Por outro lado, se o objetivo é fazer crescer as poupanças a médio ou longo prazo, um perfil mais dinâmico poderá ser mais adequado. Este tipo de investidor tende a escolher fundos PPR com maior exposição a ativos de risco (como ações), que podem proporcionar uma rentabilidade superior ao longo do tempo. No entanto, é importante estar preparado para a volatilidade do mercado: os ganhos não são garantidos e podem variar significativamente, com períodos de valorização seguidos de possíveis desvalorizações.

A idade poderá também ser outro fator a ter em conta, devido ao tempo de exposição do investimento. Jovens investidores podem preferir fundos com maior exposição a ações, enquanto pessoas próximas da reforma podem procurar opções mais estáveis.

No entanto, em qualquer caso, avaliar o teu perfil e os riscos envolvidos é fundamental para garantir que a estratégia de investimento está alinhada com as necessidades e expectativas do investidor.

“Como posso subscrever um PPR? De que documentação preciso”

Para subscrever um Plano de Poupança Reforma (PPR) na Golden SGF, além dos comprovativos exigidos para o cumprimentos das exigências legalmente estabelecidas relativamente ao dever de identificação do Participante e do contribuinte quando existente, o investidor irá necessitar também de:

1. Proposta de Subscrição: Este documento especifica os termos da adesão ao PPR e pode variar conforme o produto escolhido.

2. Perfil de Investidor: Este é um formulário que ajuda a determinar o perfil do investidor consoante a sua tolerância ao risco.

Relativamente aos comprovativos, tenha em consideração que os documentos cuja cópia for enviada terão de estar válidos e a data apresentada nos comprovativos submetidos não pode ser anterior a mais de 6 meses relativamente à data de subscrição do PPR. O processo de subscrição de poderá ser enviado para o seu mediador, para o seu gestor na Golden SGF ou, na sua ausência, diretamente para o email: queropoupar@goldensgf.pt.

“Já tenho um PPR, mas não estou contente com o seu desempenho, posso transferir para outra entidade?”

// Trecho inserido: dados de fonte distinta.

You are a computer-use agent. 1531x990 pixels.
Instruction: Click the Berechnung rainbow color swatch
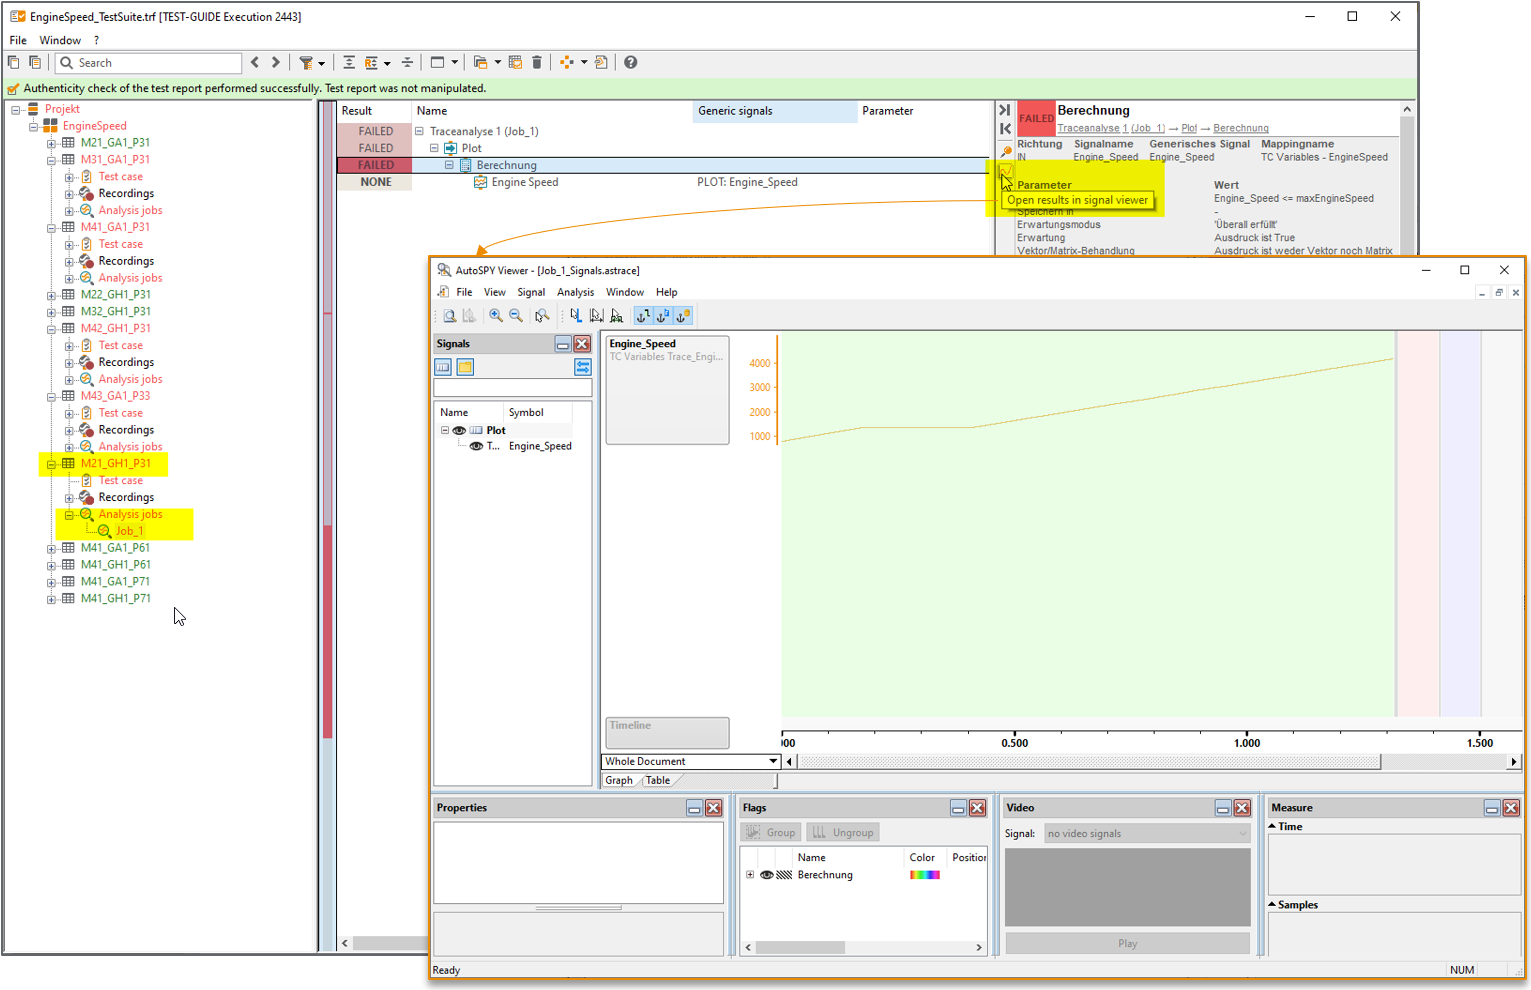923,874
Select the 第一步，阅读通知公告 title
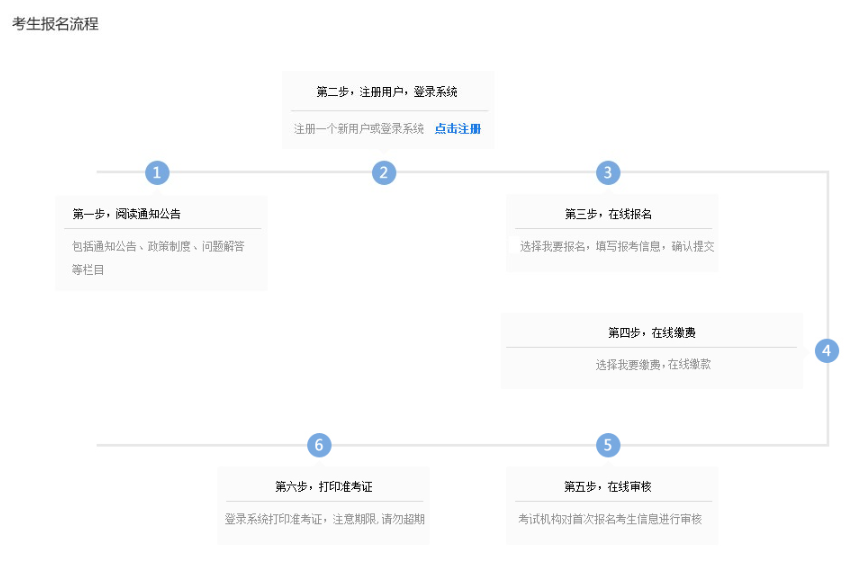 (x=126, y=214)
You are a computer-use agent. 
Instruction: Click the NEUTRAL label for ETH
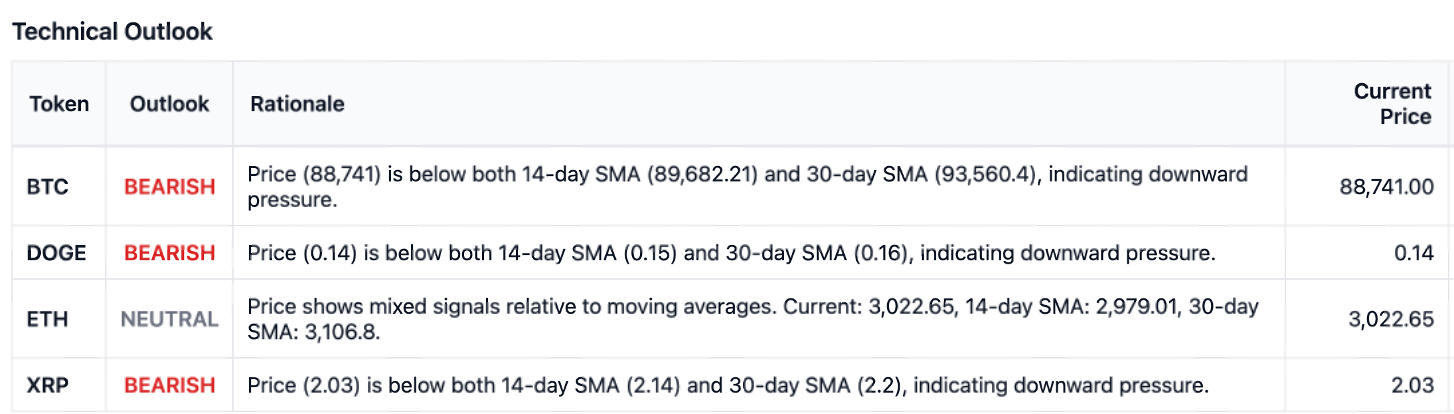click(x=170, y=319)
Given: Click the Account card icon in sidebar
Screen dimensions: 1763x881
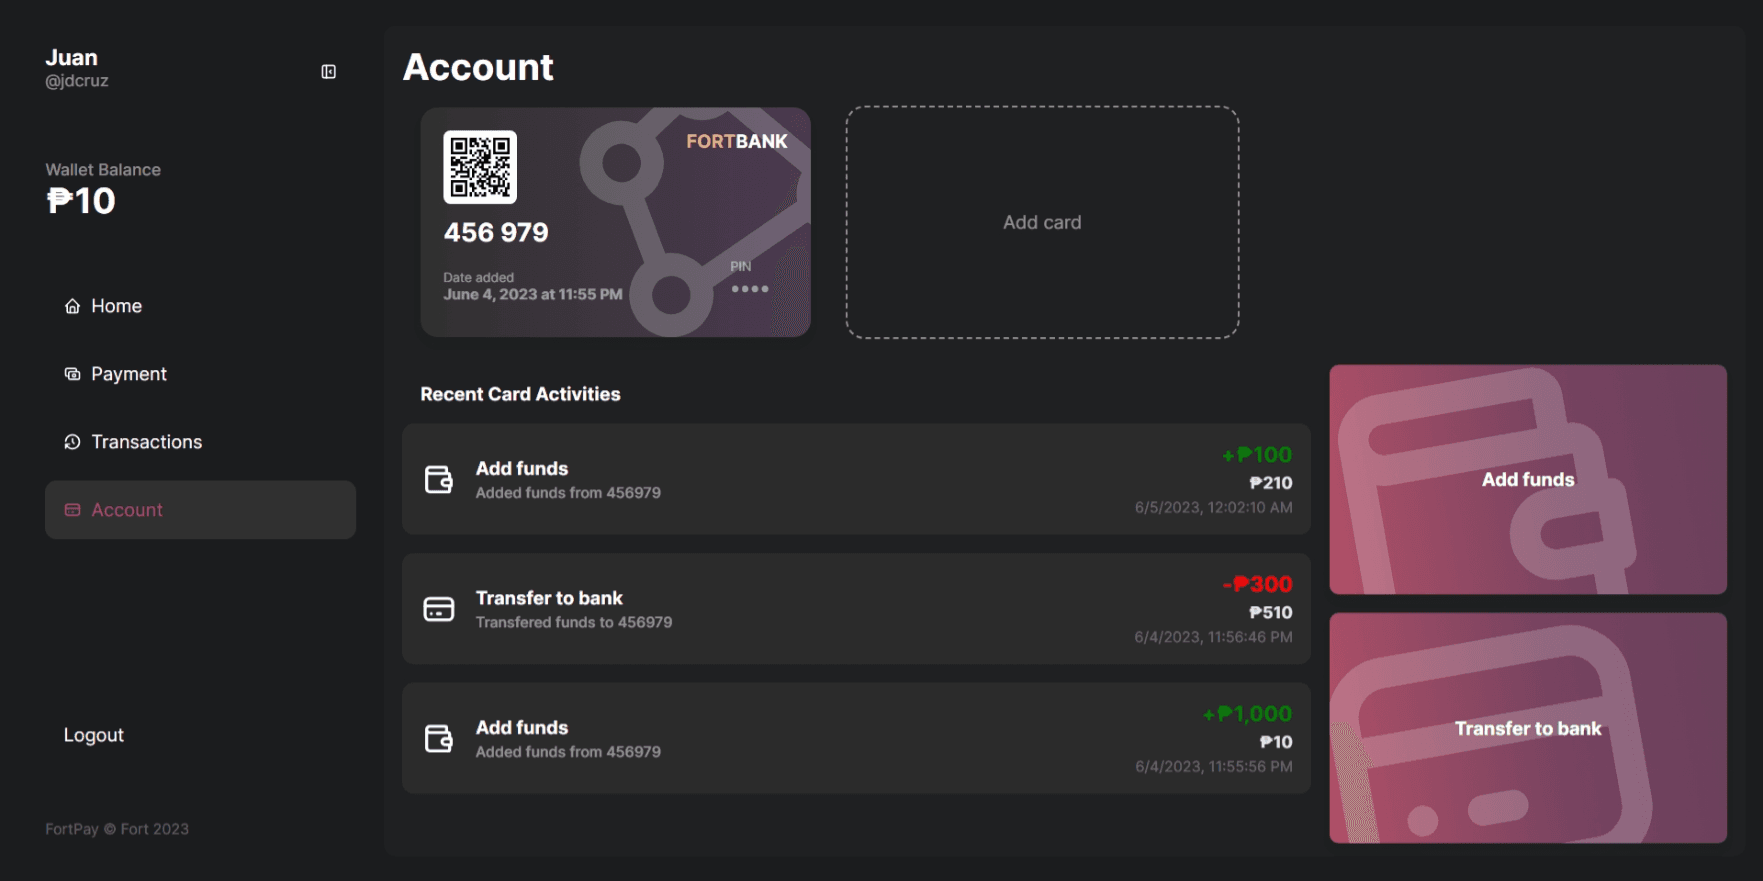Looking at the screenshot, I should pyautogui.click(x=72, y=510).
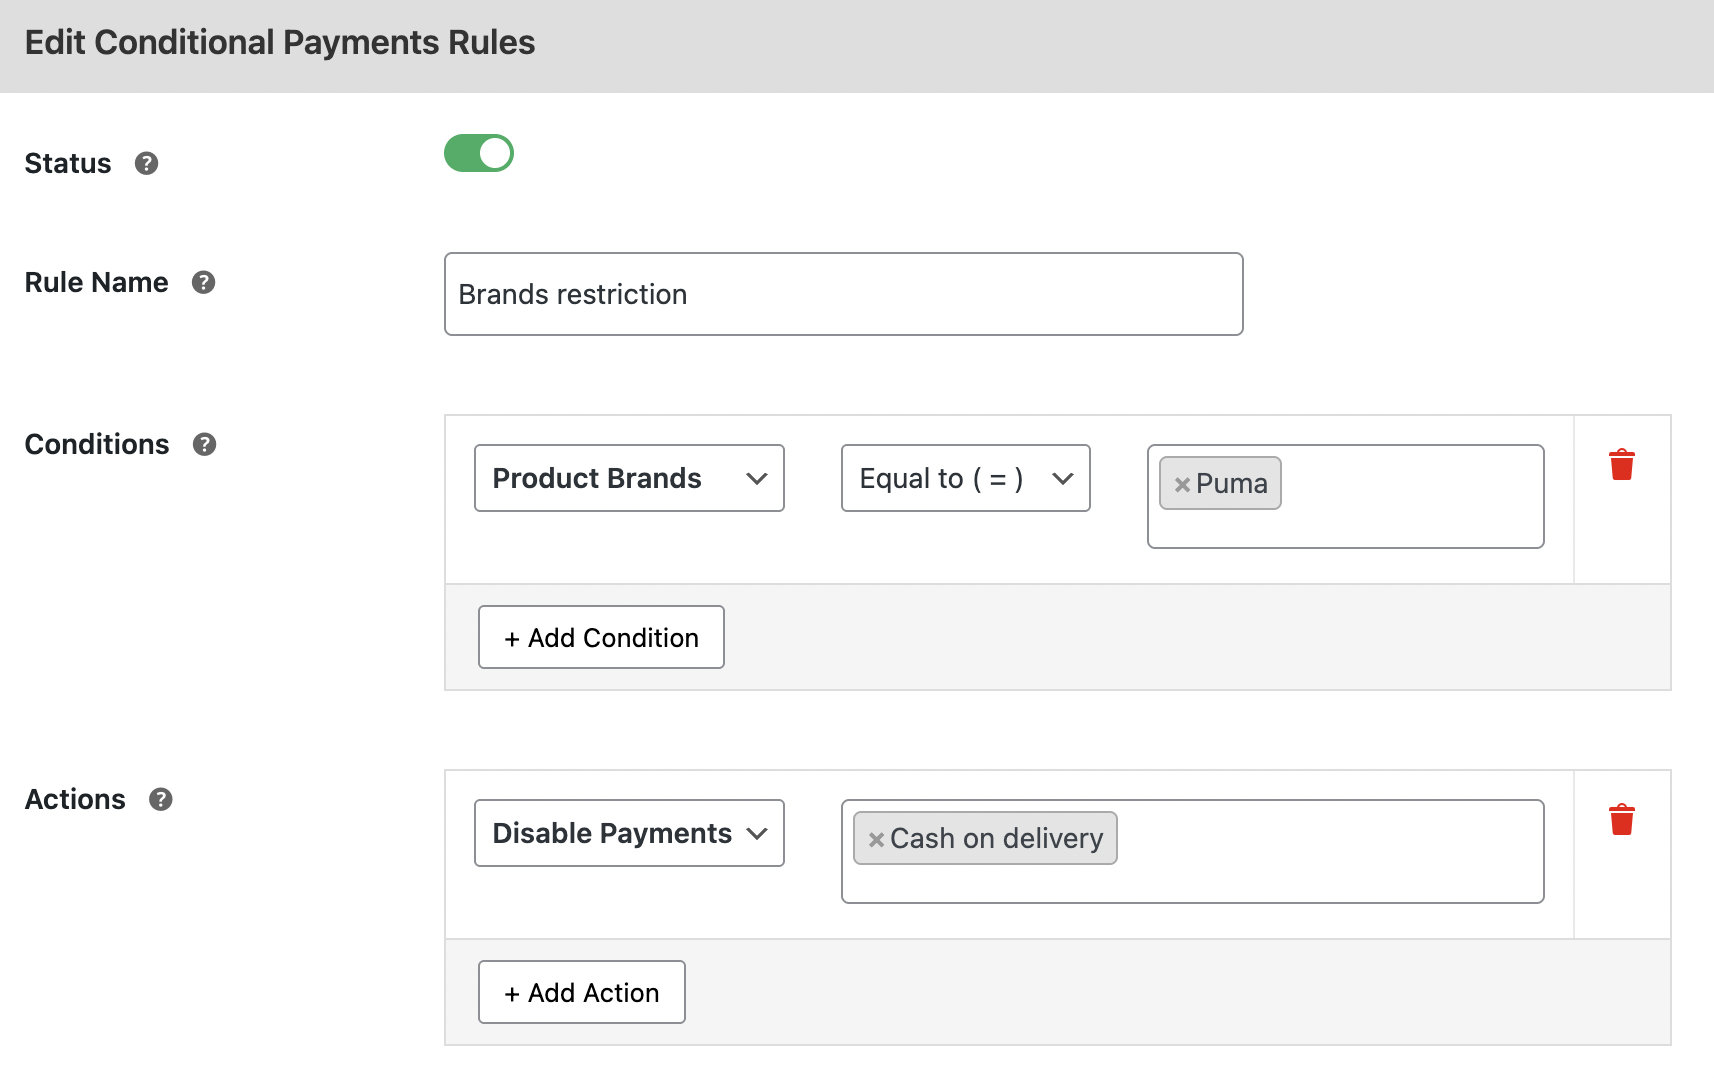Open the Equal to operator dropdown

pyautogui.click(x=965, y=478)
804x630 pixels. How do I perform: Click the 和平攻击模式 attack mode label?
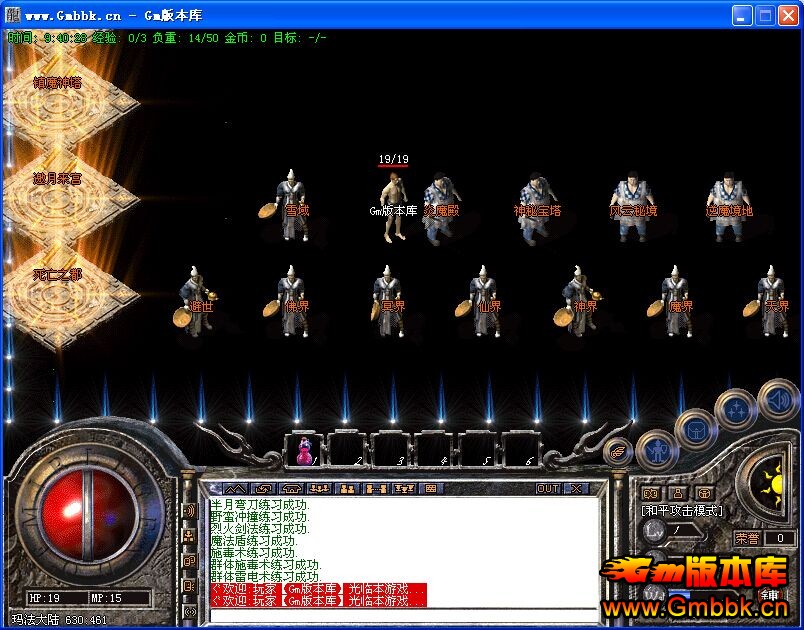[x=681, y=510]
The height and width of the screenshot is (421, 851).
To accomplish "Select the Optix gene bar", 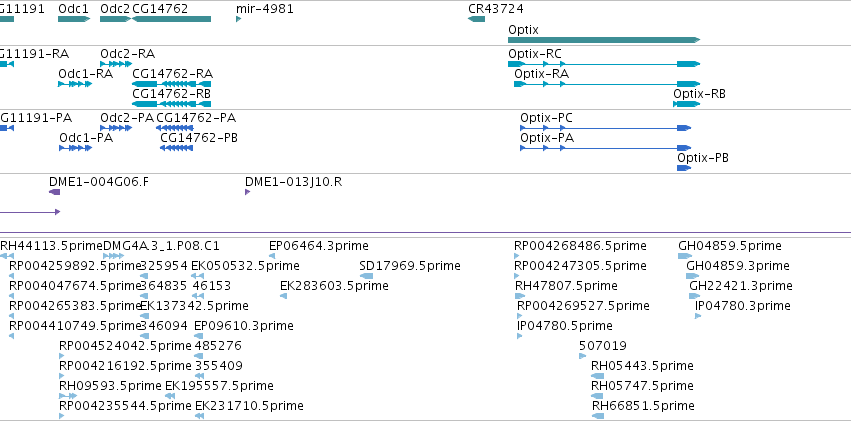I will 604,40.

Sim, é possível transferir um Plano de Poupança Reforma (PPR) para outra entidade. A transferência de PPR não fica sujeita a qualquer penalização fiscal. No entanto, caso o contrato preveja a existência de garantia de capital ou rendimento, a entidade que gere o contrato poderá cobrar uma comissão máxima de 0,5% do valor a transferir. A entidade recetora do PPR não pode proceder à cobrança de qualquer comissão pela operação.

Conclusão

Contar apenas com a Segurança Social pode não ser suficiente para garantir uma qualidade de vida adequada na reforma. Os Planos de Poupança Reforma (PPR) têm se destacado como uma solução viável para os portugueses, oferecendo flexibilidade e benefícios fiscais que incentivam a poupança e o investimento a médio e longo prazo. Para escolher o PPR mais adequado, é importante avaliar o perfil de investidor e os seus objetivos financeiros.